Metió la mano en el bolsillo y sacó algunos billetes arrugados. Los contó: veintisiete dólares con cincuenta. "Animo, Marlowe -se dijo-, las estupideces se pagan siempre", y recordó su casamiento con Linda Loring, una millonaria posesiva, que lo rodeo de lujo y lo colmó de aburrimiento durante seis meses.

No podía dormir más de dos o tres horas por día. Decidió ir al cine de los cómicos. Necesitaba reír un rato. Tomó un ómnibus que lo dejó a tres cuadras. Camino con pereza. Hacia cada vez más frió. Levantó la cabeza para ver, sobre los edificios, un cielo color de plomo. A su lado, la gente pasaba apresurada. Se dio cuenta de que no tenía sobretodo. Lo había perdido en una noche de borrachera.

Sacó la entrada y se quedó en el hall fumando un cigarrillo. Esperó a que terminara la película de Chaplin. No le gustaba ese hombrecito engreído, al que siempre le iba mal en las películas y bien en la vida.

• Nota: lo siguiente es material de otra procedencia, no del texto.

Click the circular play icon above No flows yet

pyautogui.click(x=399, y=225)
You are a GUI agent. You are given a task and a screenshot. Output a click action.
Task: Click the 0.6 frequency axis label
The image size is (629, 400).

La empleada de la boletería lo miraba. Era una mirada curiosa que recorría el traje arrugado. Se enderezó las solapas, pero ella lo siguió observando. El le guiñó un ojo y la muchacha dio vuelta la cara. Entró. Había poco público a esa hora y todos estaban juntos, como protegiéndose del frió. Marlowe se sentó en una butaca desvencijada. Vio a Búster Keaton, que subía y bajaba escaleras a toda velocidad con su cara imperturbable y trágica. Vio a Laurel y Hardy, que trataban de vender un árbol de Navidad a Jimmy Finlayson. Los vio luego destruir la casa del furioso cliente, mientras este rompía el Ford a bigotes del gordo y el flaco ante una multitud de vecinos curiosos. Empezó a reír y no pudo parar. Sintió dolores en la barriga, pero aquellos dos hombres no se detenían nunca; lo obligaban a reír cada vez más. Cuando apareció en la pantalla el policía Edgar Kennedy, Marlowe se paró y abandonó la sala. No quería saber si los llevaría presos. Caminó unas cuadras y tomó el ómnibus. Llego a la oficina a las seis de la tarde. Quedaba poca gente en el edificio. No sabía por que regresaba allí. No tenía trabajo y nadie lo esperaba. Tomó un trago y se quedo sentado hasta que la oscuridad lo rodeo. No tenía ganas de levantarse a encender la luz. Empezó a sentirse mal. Siempre se sentía mal al caer la tarde. Tal vez Capablanca quiera jugar una partida de ajedrez, pensó. Cerró la oficina y salió. El ómnibus tardaba casi una hora en llegar a su casa.